O termo “pai” posto na Lei deve ser analisado como elemento a luz da
filiação, pois é ela que dá suporte para se estabelecer a obrigação de alimentar, haja
vista que o genitor tem o dever de sustento.
Em seara de alimentos gravídicos não há que se adotar um conceito de
sustento como nas demais modalidades de alimentos, deve-se entender que
“sustento” significa dizer que á gestante e ao feto, por consequência, deverá ser
conferido cuidados especiais em virtude de seu estado.
Ademais, não parece razoável que após planejamento e consentimento
mútuo para que pudessem ter um filho, a companheira não contribua para o melhor
desenvolvimento da gravidez da gestante somente por não estarem mais em um
relacionamento. O rompimento não afasta o dever de contribuir.
No mesmo sentido, acerca do princípio da dignidade da pessoa humana,
61
pode-se extrair da ADI 4277 81, que todos os “projetos pessoais e coletivos de vida,
quando razoáveis, são merecedores de respeito, consideração e reconhecimento”.
Desta forma, se um casal homoafetivo decide ter um filho, este projeto deve
ter respeito e ser merecedor de proteção, de modo a ter a gestante assistência que
necessita. Ou seja, à mulher grávida não pode ser negado amparo simplesmente
pelo argumento de estar em um relacionamento homoafetivo. Se assim fosse,
estaríamos afrontando outro princípio, o da igualdade.
Não é razoável dispender tratamento desigual entre casais hétero e
homoafetivo, de sorte que devem gozar dos mesmos direitos, respeitando suas
singularidades.
Deve ser ressaltado por fim que a Lei 11.804/08 não tem por objetivo
estabelecer qual o sujeito passivo da obrigação alimentar, mas sim, conferir
assistência e proteção a gestante.
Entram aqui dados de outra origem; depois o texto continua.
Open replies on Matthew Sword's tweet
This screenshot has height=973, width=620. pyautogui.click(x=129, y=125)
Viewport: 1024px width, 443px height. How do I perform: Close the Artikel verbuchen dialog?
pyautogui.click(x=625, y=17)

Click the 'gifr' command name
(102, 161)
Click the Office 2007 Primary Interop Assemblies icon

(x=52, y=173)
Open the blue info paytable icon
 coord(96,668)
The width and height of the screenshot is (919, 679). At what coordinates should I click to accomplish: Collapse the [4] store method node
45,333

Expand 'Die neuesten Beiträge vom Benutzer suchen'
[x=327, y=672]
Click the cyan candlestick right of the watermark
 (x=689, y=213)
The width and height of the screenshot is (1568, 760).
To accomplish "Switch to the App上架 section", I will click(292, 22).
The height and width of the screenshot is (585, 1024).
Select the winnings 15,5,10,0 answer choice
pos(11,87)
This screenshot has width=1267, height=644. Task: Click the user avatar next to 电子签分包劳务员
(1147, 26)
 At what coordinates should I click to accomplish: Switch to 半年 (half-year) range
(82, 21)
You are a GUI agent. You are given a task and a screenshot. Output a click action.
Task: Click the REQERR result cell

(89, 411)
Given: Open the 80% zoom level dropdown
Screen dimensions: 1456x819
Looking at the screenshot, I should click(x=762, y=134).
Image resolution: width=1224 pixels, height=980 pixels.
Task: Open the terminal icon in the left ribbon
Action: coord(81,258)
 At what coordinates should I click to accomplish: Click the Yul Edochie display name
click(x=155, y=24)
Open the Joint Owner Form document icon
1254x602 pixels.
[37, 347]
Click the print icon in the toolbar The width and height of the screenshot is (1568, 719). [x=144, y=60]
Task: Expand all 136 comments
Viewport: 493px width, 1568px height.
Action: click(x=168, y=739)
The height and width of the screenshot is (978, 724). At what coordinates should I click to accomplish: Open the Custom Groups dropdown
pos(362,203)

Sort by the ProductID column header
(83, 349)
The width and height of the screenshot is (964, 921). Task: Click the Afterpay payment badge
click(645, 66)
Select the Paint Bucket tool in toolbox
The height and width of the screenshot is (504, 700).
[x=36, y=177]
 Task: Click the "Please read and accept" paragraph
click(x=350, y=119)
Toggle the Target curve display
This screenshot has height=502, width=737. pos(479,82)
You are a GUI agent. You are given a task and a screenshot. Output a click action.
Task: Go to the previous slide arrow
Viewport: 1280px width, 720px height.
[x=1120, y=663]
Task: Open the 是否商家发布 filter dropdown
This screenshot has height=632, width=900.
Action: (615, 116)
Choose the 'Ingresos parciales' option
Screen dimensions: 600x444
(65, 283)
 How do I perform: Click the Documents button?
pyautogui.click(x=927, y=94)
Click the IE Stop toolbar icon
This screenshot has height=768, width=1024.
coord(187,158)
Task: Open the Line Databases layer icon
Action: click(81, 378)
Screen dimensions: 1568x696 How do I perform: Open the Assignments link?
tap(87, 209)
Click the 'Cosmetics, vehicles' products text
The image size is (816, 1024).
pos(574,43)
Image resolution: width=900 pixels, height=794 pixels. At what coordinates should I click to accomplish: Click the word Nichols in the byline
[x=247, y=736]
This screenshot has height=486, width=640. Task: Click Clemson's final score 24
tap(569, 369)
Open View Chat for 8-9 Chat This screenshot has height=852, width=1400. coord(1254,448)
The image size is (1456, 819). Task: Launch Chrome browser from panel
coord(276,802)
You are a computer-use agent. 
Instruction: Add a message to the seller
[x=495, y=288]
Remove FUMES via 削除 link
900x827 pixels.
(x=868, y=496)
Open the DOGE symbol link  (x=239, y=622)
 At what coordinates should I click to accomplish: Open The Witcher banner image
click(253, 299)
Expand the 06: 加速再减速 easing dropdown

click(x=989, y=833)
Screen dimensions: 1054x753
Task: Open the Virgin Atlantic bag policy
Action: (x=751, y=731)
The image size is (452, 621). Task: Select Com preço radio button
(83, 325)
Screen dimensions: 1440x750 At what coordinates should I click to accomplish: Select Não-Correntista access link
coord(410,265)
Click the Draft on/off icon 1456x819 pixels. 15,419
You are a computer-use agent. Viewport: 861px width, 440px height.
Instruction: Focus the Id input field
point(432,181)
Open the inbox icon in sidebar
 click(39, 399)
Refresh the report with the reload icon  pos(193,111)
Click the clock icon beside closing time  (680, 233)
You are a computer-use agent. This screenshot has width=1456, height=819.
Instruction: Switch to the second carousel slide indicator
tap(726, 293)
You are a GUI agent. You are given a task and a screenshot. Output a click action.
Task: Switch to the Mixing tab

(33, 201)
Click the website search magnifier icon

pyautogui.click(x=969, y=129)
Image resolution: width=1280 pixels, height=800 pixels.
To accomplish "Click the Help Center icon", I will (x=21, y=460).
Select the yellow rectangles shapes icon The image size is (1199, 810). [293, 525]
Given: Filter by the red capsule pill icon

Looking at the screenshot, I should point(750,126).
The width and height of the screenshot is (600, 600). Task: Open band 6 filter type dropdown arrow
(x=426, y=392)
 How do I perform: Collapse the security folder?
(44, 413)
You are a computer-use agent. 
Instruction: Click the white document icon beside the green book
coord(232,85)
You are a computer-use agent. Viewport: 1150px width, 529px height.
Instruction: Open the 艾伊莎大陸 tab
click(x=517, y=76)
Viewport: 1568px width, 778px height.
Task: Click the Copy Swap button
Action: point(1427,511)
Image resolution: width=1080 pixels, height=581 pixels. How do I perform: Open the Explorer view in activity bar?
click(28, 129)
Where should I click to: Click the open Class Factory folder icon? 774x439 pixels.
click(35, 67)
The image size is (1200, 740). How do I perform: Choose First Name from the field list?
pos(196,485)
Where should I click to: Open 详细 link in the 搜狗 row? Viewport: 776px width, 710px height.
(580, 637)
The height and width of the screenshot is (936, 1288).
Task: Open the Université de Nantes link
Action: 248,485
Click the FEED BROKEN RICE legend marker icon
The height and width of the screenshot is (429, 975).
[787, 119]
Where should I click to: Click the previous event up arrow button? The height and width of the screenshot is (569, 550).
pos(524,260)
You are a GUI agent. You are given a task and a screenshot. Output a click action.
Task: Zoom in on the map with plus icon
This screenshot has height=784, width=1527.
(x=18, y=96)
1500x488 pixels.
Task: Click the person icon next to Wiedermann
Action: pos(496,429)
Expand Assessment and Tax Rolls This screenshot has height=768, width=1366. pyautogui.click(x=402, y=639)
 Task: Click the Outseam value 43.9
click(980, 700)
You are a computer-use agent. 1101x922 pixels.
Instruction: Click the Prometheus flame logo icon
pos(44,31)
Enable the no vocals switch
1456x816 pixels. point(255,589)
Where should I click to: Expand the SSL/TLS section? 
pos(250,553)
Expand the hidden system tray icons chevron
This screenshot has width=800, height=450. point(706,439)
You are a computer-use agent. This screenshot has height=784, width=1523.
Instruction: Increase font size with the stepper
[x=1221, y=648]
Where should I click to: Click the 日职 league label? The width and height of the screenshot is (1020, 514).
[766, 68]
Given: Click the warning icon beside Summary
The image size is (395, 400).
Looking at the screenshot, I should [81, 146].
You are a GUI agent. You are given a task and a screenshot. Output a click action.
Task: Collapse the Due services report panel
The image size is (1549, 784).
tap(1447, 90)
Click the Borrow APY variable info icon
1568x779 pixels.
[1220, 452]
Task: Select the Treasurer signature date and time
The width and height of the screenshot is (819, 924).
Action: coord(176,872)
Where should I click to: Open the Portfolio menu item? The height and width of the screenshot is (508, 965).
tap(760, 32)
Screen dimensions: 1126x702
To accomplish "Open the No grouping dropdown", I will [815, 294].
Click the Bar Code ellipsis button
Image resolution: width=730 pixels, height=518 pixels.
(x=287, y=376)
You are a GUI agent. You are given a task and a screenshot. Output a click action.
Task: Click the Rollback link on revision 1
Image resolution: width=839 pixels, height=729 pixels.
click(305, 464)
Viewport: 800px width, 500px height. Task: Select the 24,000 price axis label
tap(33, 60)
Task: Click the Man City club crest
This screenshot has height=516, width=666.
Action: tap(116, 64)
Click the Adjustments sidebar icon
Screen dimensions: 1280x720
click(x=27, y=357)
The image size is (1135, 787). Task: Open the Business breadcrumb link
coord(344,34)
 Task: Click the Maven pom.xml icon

Proteção que também é prevista em dispositivos
constitucionais, trabalhista e em convenções da OIT.
Como dito anteriormente, a resposta para a pergunta – problema deste
trabalho não está explícita em nenhum dispositivo constante no ordenamento
jurídico, o que ao nosso ver não é justificativa para a não tutela da gestante de um
casal homoafetivo.
Sendo assim, intentou apresentar uma solução, reconhecendo a possibilidade
de aplicação da Lei 11.804/08 a relacionamentos entre mulheres, após análise da
lei, destacando a ideia da filiação e princípios pertinentes ao tema.
81 Superior Tribunal de Justiça. Ação Declaratória de Inconstitucionalidade 4277.